Tests revealed genetic markers indicating that the maize populations that arrived in Brazil in the pre-Columbian period were not yet completely domesticated for agriculture and consumption. The process of domestication involves selecting for the best crop traits—fruits, kernels, or leaves—and optimizing crop management so plants can be grown outside their original context. “Humans already used and manipulated the wild form of corn, a grass called teosinte, about 9,000 years ago in Mexico,” says anthropologist Logan Kistler of the Smithsonian Institution, the paper’s lead author. Maize was brought to South America shortly after, where the process of domestication is believed to have continued, but without crop-wild gene flow as occurred in the original domestication center. “It was very similar to Mexican maize, but with distinctive genetic components,” says Freitas. Researchers had already identified the specific genes linked to domestication, such as those that made the kernels cling to the cob rather than scatter on the ground, or that made the husks more malleable and easily removed.

“The human populations of western Amazonia continued the process, well versed as they had become in the domestication of plants,” he explains. By then, indigenous peoples in the Amazon had acquired vast experience in the management and selection of a variety of crop species, including beans, pumpkins, and cassava.

About one thousand years ago, a second migration of a genetically different and fully domesticated plant spread from present-day Mexico to northern Amazonia. “The two waves may have intersected in the north of Minas Gerais,” says Freitas, looking back to the origin of his interest in the field.

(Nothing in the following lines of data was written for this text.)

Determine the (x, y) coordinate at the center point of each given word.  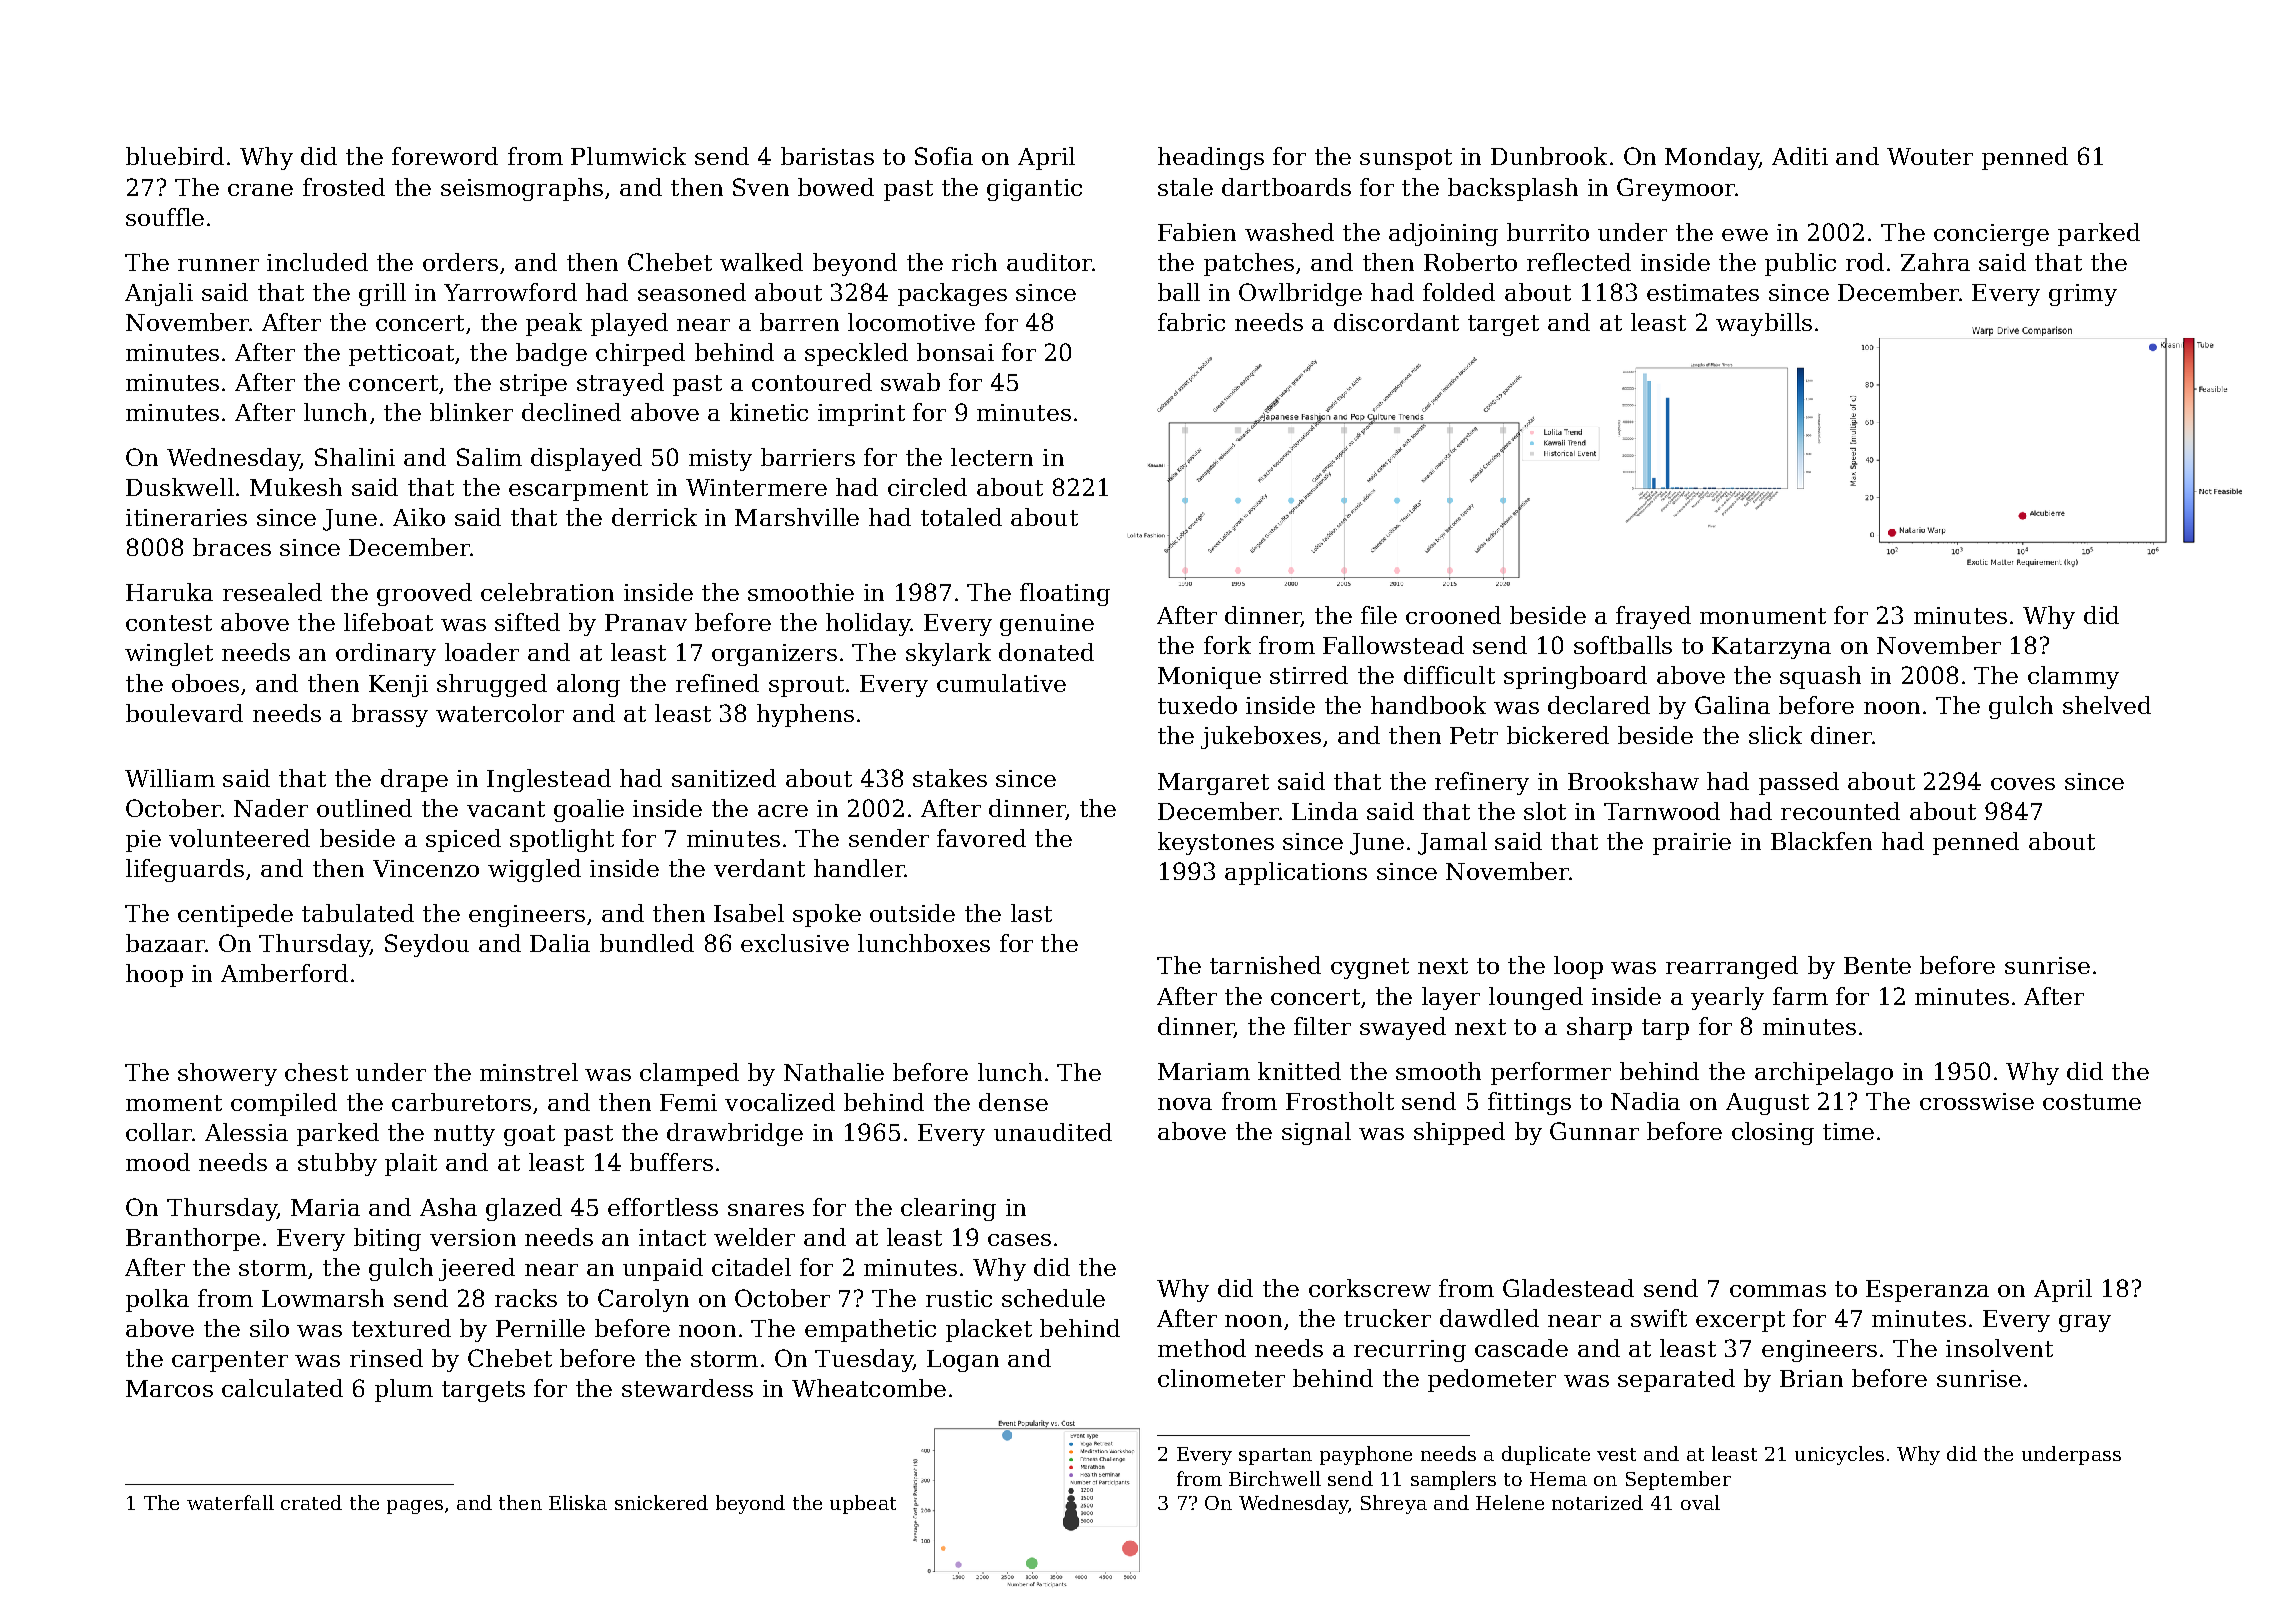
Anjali (159, 294)
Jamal (1452, 843)
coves (2023, 784)
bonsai (955, 352)
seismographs (522, 189)
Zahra (1935, 262)
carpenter (230, 1361)
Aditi (1800, 156)
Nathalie (834, 1072)
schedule (1053, 1298)
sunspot (1406, 159)
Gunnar (1594, 1131)
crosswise (1977, 1101)
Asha (448, 1207)
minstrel (529, 1072)
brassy (390, 715)
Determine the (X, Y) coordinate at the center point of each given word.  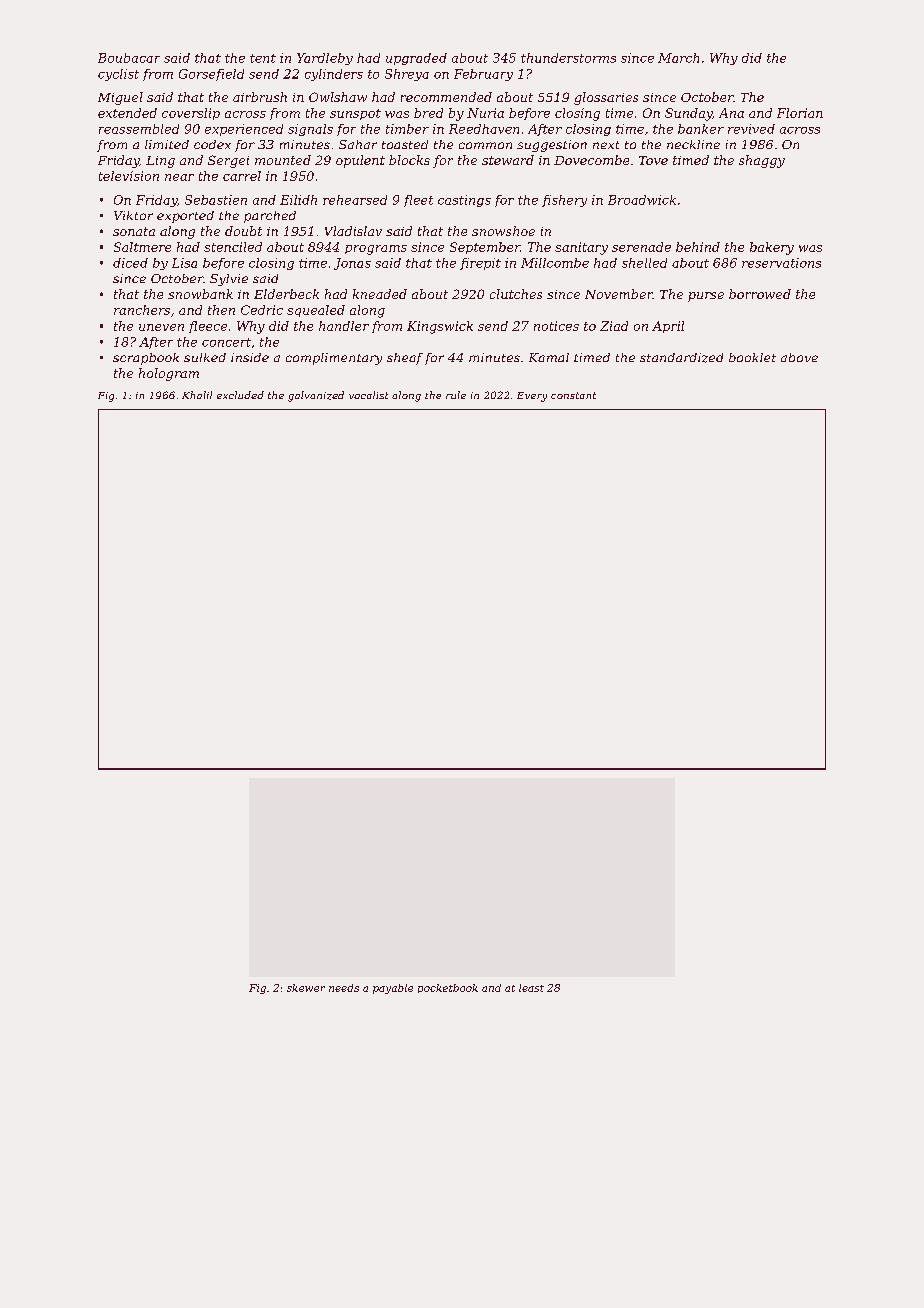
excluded (240, 395)
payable (393, 989)
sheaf (405, 359)
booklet (752, 357)
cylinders (334, 75)
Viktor (133, 215)
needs (344, 988)
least (531, 988)
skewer (306, 988)
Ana (731, 113)
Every (532, 397)
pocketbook (448, 988)
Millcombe (555, 263)
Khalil (197, 395)
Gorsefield (211, 75)
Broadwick (642, 200)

Indigenous peoples in the Amazon acquired vast experience in the management and selection of a variety of crop species, including beans and pumpkin

“The history of corn domestication is among the seminal evolutionary events that have had a huge impact on human life and history,” Kistler says. Today, different varieties of the same species have kernels with unique physical properties, some able to burst like popcorn and others not, as physicists from the University of Campinas described in the 1993 issue of Nature. Freitas highlights the importance of the two primary actors in the conservation of this crop in Brazil, according to his research: indigenous peoples, which for millennia have selected and cultivated maize in a careful process of selection and environmental adaptation; and the EMBRAPA seed bank, a strategically essential repository of staple food crops, with a capacity to store 700,000 frozen samples at minus 20 degrees Celsius.

Scientific article
KISTLER, L. et al. Multiproxy evidence highlights a complex evolutionary legacy of maize in South America. Science. Vol. 362, no. 6420, pp. 1309–13. 14 Dec. 2018.